Understanding how elephants adapt to constantly-changing threats could be crucial in protecting the mammals in the wild. And if elephants primarily interact with the world using non-visual senses such as sound and smell as the African example shows, “the ‘human perspective’ for solving conservation problems may not be enough,” they add. This is a view that Kumar and his colleagues also hold.

“We are passing judgements, based completely on a human perspective,” says Kumar. “We think elephants should not be seen outside protected areas. We humans have already decided where animals should be.” But seeing wildlife from the perspective of both people and animals reveals a completely different picture.
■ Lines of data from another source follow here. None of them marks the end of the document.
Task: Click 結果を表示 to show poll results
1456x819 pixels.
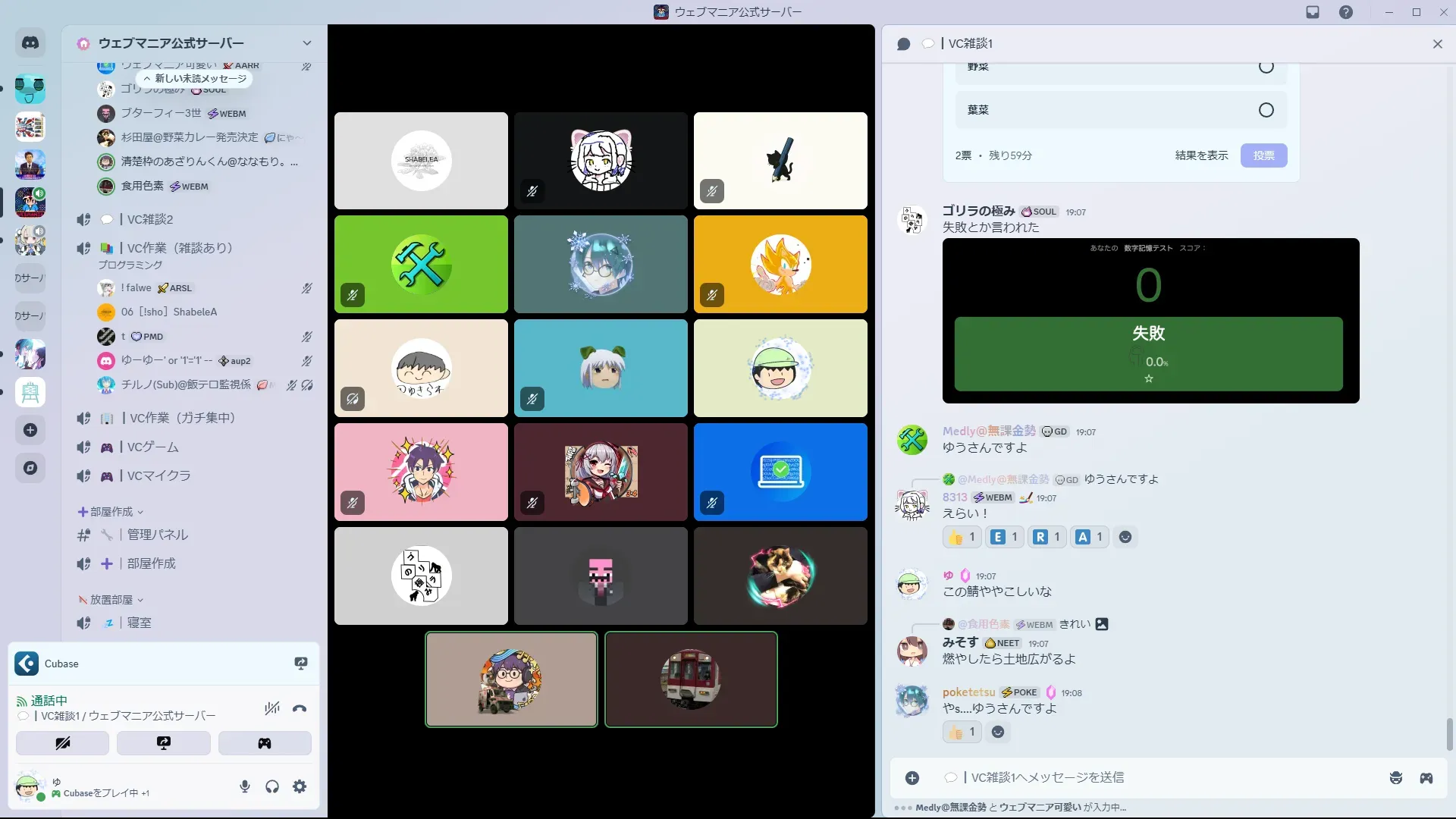Action: (1201, 155)
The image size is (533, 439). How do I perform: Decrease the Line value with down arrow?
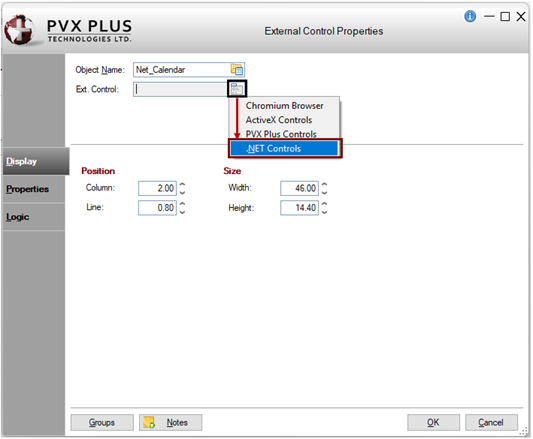[182, 212]

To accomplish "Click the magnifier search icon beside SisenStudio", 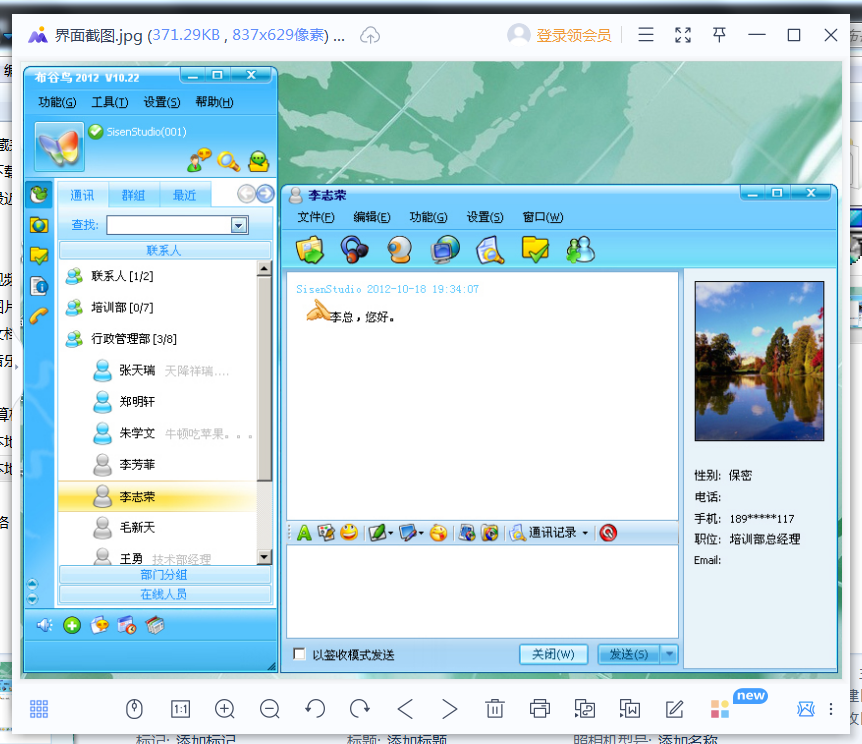I will [x=229, y=160].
Both natural and anthropogenic habitats of elephants could be important to conserve the charismatic species.

And yet how practical is this? In principle, elephants can adapt “wonderfully” to human-dominated habitats including agricultural areas, agrees elephant biologist Raman Sukumar. “What about increasing conflicts with people when this happens?” he asks. “This adaptation comes at a huge cost, to both people and elephants. We have to plan where to let elephants wander and where not.”

On the other hand, changing the perception of what constitutes a habitat could be crucial to bring meaningful change in conservation, write Kumar and his colleagues.

One way to do this would be to involve people — researchers, conservation agencies, policy makers and citizens — in the process; communicating the beauty and ecological importance of wildlife in production landscapes would be critical to combat the thinking that wild animals should be restricted to forests alone.

The Step-Ear herd for one definitely doesn’t restrict itself to forests. Kumar and his team still follow and study the herd as it moves about the tea estates of Valparai. And even 15 years later, the pachyderms show high levels of agitation and unusual alertness in areas where they have learnt there could be trouble.